Wcześniej niż zwykle postanowiliśmy rozpocząć starcie z kulturą Chin. O godzinie 10:00 jesteśmy już na miejscu, zawiezieni przez taksówkarza, który nie zrozumiał prośby o zawiezienie na tylko na dworzec autobusowy. Groty Yungang rzeczywiście robią niesamowite wrażenie, z posągami Buddy w swej jeszcze nico naiwnej formie z początków tej religii w Chinach. Kompleks czterdziestu grot wykutych w jednej linii w skałach przytrzymał nas do południa, kiedy to zapragnęliśmy kawy. W jednej z obskurnych knajp za stołami z pamiątkami uraczono nas 3 w 1 za cenę przerastającą dziesięciokrotnie wartość napoju. Po negocjacjach na migi, udało nam się zbić cenę do połowy. Mimo tych zaoszczędzonych 50%, ciągle z uczuciem bycia oszukanym i naciągniętym ruszamy łapać stopa w drogę powrotną. Bez efektu. My i nasza idea, spotykamy się tu z wielkim niezrozumieniem. Zrezygnowani, łapiemy autobus. Do Pekinu stopem też raczej nie dotrzemy. Trzeba się więc zastanowić nad pociągiem. Udajemy się więc do informacji zweryfikować rozkład, cennik i już możemy świętować. Mamy bilet na nocny pociąg do stolicy Chin – celu naszej Expedycji!

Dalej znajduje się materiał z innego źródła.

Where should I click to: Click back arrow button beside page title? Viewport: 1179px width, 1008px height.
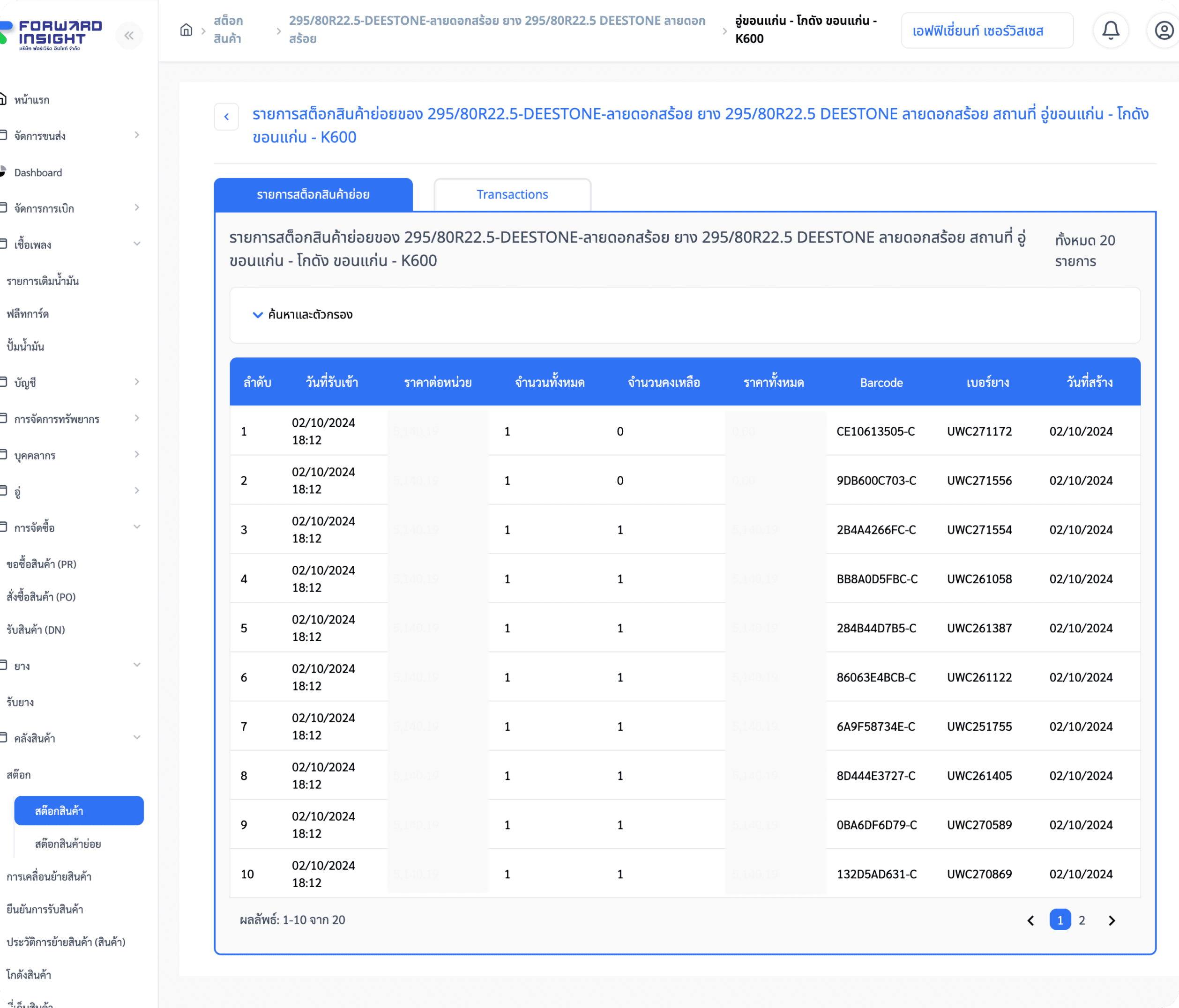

Pozostały czas spędzamy na wesołym buszowaniu po zabytkach, lokalnych uliczkach i knajpach - oczywiście z chińszczyzną. Za radą naszego niezastąpionego przewodnika ruszamy na podbój Klasztoru Lamajskiego – niepowtarzalny klimat oazy duchowej, ostoi spokoju w szarym, zadymionym świecie, z wyrastającymi zewsząd wieżowcami, niczym w gęstwinie dżungli kapitalizmu i XXI wieku. Można ochłonąć po ciężkim dniu. Niewątpliwie przydaje się takie miejsce w takim mieście jak Da Tong. Kręciliśmy się jeszcze trochę po uliczkach, ale myślami byliśmy już w Pekinie… Wystarczy, że wsiądziemy do pociągu i obudzimy się na miejscu! O 18:00 czekał już na nas w hotelu "nasz Fish" - pokrył wszelkie koszty związane z noclegiem. Jak powiedział, wskazując palcem: „I like you and you!". Po serdecznym pożegnaniu, czas wziąć nasze bagaże z przechowalni hotelowej i ruszyć w stronę dworca. Nogi już odmawiają posłuszeństwa, więc piętrowy autobus wydaje nam się wygodnym ratunkiem. W dworcowej poczekalni staliśmy się nowym parkiem rozrywki. Całe wycieczki podchodzą nas „zwiedzać”. Setki par wlepionych oczu, mniej lub bardziej przyjaznych, towarzyszy każdemu naszemu ruchowi. Również nasza potyczka karciana nie mogła odbyć się bez szerokiej publiki i wielkich emocji. Chętnych do gry nie brakowało. Niby przyjemnie się czekało, ale nasze oczy co chwilę błądziły w stronę zegarka. Czy to już? Ile jeszcze? Wreszcie! Wszystko dzieje się niesłychanie szybko i w towarzystwie dzikiego tłumu. Ustawiamy się w długiej na kilkadziesiąt metrów kolejce. Wpadamy do pociągu, zajmujemy swoje miejsca siedzące. Do piątej rano, niczym na szpilkach, będziemy czekać na nasz wielki finał
w chłodnym, ciasnym, pełnym przeciągów i Chińczyków pociągu.